*** Opening of The data ***
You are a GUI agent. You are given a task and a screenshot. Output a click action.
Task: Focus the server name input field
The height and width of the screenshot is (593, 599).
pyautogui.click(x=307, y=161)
*** Close of The data ***
*** Opening of The data ***
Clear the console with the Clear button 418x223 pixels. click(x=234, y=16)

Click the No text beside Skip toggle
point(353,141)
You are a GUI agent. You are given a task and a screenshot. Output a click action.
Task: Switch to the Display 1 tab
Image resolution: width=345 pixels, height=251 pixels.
*** Close of The data ***
*** Opening of The data ***
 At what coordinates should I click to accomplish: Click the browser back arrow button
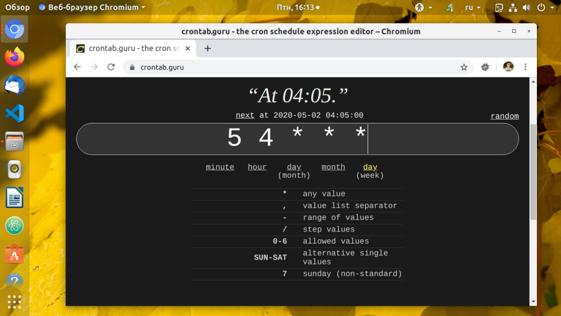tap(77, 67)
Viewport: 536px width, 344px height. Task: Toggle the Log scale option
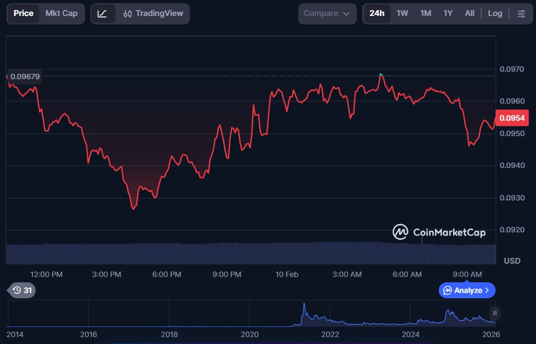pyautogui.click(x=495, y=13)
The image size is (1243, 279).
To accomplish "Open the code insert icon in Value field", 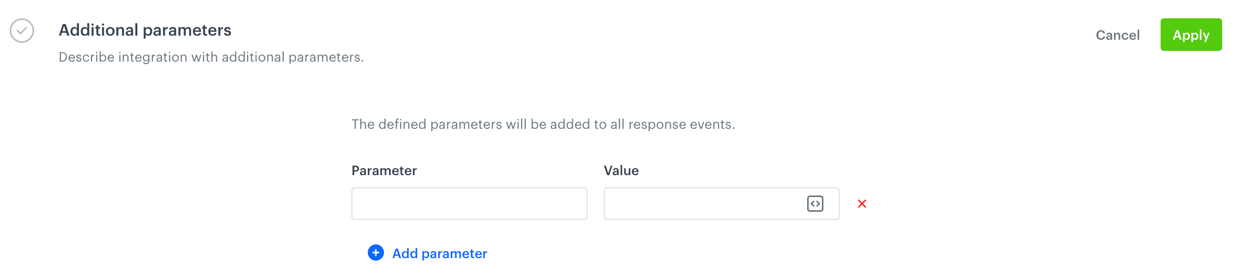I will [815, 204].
*** Close of The data ***
Task requirements: What is the number of lines in the listing that contain the word "pixels"? Give that number and nothing else.

Result of this exercise: 2